● FRAGMENTO PROPORCIONADO
^^^^
Asimismo, podemos apreciar en el vestuario una distancia marcada con el tono refinado y conservador que la industria ha asociado al “cine de tacitas”. Las nuevas versiones prescinden de la delicadeza ornamental, e incluso se permiten atentar contra la verosimilitud, siempre que esto juegue en favor de la construcción narrativa del relato: a los personajes más estrafalarios se les reservan los trajes más estrafalarios –que muchas veces parecen salidos de una película de Tim Burton o de Wes Anderson– y ellas, aunque siguen llevando ropa incómoda, se quejan por tener que hacerlo. Nada de minuciosidad, ritmos pausados y largas escenas que recorren los campos ingleses: las Mujercitas siempre están en movimiento, algo despeinadas, corriendo, hablando sin pausa y bajando rápidamente las escaleras.
La pregunta que martillea de fondo en las críticas de estas nuevas adaptaciones es hasta qué punto es lícito alterar el texto y el espíritu de la obra original. ¿Le hubiera gustado a la autora esta nueva versión? ¿Es representativa de lo que quería expresar cuando escribió la novela? Sin embargo, en la mayoría de casos es una pregunta trampa, pues salvo momentos muy puntuales, películas como Emma o Mujercitas se ajustan palabra por palabra a los diálogos de la novela.
En realidad, lo que se cuestiona es que estas nuevas directoras opten por alejarse de los cánones estéticos e ideológicos mediante los que se han filtrado tradicionalmente las obras de Austen, Dickinson o Alcott, y lo que se debate es más bien si a la Jane Austen romanticona del imaginario patriarcal le gustaría esta nueva Emma. Y la respuesta, claro, es que no.
Al romper con las expectativas, e incluso con las categorías desdeñosas como la de “cine de tacitas”, que intentan arrinconar este tipo de obras como un género menor, el gesto de estas nuevas directoras es percibido como algo radical o impropio. Pero en el fondo no hacen más que seguir con un movimiento de ruptura que ya se ha dado también en el mundo de la literatura, donde a pesar de ser autoras consagradas e inmortales, a Austen, Dickinson y tantas otras se las seguía menospreciando a través de múltiples mecanismos de machismo literario –como muy bien describió Joanna Russ en Cómo acabar con la escritura de las mujeres–.
Para algunos, es más fácil pensar en una Jane Austen que preferiría que a Anya Taylor-Joy no le sangrara la nariz, en una Joe March que no fuera tan deslenguada o en una Emily Dickinson que no despreciara cual adolescente engreída a los chicos. El canon prefiere que se queden donde están, en los márgenes, con la música cándida sonando de fondo y un beso final deslumbrante. Pero si rechazamos que su versión sobre estas escritoras es la única correcta, que ellas fueron tan importantes y tan difíciles de definir como sus homólogos masculinos, tenemos que celebrar también estas nuevas revisiones porque las trata precisamente como lo que son: mujeres y obras llenas de recovecos sobre los que debatir aun en nuestro siglo.
^^^^
● DESCRIPCIÓN DE LA TAREA
Por favor, transcribe de forma literal la parte del fragmento proporcionado que va entre "Asimismo, podemos apreciar" y "rápidamente las escaleras.", ambos incluidos.
^^^^
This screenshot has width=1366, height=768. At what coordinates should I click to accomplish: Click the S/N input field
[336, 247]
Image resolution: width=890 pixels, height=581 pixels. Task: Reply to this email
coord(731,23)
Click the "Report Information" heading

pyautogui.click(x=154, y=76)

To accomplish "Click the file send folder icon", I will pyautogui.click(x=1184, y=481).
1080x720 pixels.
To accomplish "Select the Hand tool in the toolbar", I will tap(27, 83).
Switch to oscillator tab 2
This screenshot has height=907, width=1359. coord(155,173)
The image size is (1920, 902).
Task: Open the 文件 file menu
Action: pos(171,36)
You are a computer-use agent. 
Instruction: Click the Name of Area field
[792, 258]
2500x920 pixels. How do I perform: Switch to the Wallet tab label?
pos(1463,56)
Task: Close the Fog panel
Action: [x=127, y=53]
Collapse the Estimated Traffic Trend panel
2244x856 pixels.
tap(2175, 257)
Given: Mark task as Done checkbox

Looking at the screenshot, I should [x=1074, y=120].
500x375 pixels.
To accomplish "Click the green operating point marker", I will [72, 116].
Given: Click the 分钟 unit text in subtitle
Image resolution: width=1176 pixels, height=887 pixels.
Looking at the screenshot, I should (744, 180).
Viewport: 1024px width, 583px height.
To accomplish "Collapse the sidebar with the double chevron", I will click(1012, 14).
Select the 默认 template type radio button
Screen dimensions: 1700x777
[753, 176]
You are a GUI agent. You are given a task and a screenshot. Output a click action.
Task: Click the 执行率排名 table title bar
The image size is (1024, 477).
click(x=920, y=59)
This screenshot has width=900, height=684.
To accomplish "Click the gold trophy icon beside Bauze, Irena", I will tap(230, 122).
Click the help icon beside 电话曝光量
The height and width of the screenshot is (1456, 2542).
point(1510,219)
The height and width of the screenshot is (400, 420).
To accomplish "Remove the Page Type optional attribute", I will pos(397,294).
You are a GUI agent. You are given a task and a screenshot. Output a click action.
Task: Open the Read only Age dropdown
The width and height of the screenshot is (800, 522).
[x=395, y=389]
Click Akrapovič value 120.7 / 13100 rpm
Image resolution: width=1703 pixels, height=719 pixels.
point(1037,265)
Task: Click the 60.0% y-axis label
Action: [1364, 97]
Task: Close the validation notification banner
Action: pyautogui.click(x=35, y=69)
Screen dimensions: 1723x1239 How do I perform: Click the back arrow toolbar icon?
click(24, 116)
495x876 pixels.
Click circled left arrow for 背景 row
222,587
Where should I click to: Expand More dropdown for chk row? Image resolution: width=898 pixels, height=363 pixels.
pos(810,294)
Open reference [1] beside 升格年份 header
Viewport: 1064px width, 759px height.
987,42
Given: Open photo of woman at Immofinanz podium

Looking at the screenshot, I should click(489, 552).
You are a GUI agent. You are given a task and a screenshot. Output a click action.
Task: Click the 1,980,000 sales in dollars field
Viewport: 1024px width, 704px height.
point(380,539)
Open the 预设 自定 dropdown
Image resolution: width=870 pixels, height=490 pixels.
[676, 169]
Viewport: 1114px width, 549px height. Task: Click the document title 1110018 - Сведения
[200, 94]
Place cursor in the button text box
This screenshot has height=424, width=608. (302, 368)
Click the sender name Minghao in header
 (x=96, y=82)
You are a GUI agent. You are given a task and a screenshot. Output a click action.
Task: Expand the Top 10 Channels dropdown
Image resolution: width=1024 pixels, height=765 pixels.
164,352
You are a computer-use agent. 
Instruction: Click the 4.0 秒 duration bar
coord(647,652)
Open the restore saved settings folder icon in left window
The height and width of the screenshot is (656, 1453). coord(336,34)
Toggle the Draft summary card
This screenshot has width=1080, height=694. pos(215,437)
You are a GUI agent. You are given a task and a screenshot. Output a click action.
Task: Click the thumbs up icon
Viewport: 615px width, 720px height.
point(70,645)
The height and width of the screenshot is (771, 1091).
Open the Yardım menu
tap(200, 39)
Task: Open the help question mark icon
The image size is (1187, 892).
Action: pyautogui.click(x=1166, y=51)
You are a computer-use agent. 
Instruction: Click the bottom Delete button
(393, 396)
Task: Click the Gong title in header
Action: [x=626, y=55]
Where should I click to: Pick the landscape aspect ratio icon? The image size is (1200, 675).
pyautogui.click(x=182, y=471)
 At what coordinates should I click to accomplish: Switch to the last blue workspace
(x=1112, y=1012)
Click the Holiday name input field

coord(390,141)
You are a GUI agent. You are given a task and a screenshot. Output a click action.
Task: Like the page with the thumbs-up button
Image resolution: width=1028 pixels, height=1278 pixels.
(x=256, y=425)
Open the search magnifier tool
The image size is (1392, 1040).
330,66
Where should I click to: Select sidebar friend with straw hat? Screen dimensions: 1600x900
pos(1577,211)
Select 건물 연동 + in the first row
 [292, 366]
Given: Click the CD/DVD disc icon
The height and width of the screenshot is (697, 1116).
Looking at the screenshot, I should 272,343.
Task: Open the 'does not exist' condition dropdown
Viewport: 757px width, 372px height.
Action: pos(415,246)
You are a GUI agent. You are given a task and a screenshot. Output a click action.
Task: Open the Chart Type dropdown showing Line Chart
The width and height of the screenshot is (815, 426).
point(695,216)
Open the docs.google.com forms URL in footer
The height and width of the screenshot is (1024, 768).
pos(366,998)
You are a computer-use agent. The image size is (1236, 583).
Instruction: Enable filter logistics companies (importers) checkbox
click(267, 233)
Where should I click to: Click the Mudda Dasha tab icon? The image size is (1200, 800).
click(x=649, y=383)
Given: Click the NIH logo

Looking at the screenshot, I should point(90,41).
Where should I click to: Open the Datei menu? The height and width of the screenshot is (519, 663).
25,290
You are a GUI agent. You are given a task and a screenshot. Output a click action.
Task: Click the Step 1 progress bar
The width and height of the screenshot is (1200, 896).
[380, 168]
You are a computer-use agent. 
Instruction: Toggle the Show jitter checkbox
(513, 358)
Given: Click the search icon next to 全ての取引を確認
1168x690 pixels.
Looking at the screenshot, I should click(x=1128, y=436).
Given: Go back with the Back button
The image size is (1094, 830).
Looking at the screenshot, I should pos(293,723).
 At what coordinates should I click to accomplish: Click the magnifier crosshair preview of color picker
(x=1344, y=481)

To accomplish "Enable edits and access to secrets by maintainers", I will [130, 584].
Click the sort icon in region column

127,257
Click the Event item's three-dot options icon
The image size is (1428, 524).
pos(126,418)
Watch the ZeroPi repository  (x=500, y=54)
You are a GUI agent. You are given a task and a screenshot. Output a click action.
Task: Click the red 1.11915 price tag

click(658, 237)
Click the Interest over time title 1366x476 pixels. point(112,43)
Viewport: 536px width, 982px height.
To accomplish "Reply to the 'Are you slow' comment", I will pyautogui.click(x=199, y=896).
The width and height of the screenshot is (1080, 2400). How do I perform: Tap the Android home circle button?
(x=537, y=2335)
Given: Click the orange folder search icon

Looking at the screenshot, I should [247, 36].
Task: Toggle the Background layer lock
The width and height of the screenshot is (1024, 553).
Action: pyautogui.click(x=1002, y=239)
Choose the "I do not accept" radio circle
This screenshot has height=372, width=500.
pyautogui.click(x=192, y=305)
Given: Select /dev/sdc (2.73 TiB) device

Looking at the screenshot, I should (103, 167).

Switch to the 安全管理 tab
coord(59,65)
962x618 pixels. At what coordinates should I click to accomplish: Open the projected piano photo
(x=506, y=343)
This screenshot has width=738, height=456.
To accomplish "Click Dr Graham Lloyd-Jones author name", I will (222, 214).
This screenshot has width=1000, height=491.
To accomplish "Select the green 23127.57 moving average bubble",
^^^^
● RESPUESTA ESCRITA
Asimismo, podemos apreciar en el vestuario una distancia marcada con el tono refinado y conservador que la industria ha asociado al “cine de tacitas”. Las nuevas versiones prescinden de la delicadeza ornamental, e incluso se permiten atentar contra la verosimilitud, siempre que esto juegue en favor de la construcción narrativa del relato: a los personajes más estrafalarios se les reservan los trajes más estrafalarios –que muchas veces parecen salidos de una película de Tim Burton o de Wes Anderson– y ellas, aunque siguen llevando ropa incómoda, se quejan por tener que hacerlo. Nada de minuciosidad, ritmos pausados y largas escenas que recorren los campos ingleses: las Mujercitas siempre están en movimiento, algo despeinadas, corriendo, hablando sin pausa y bajando rápidamente las escaleras.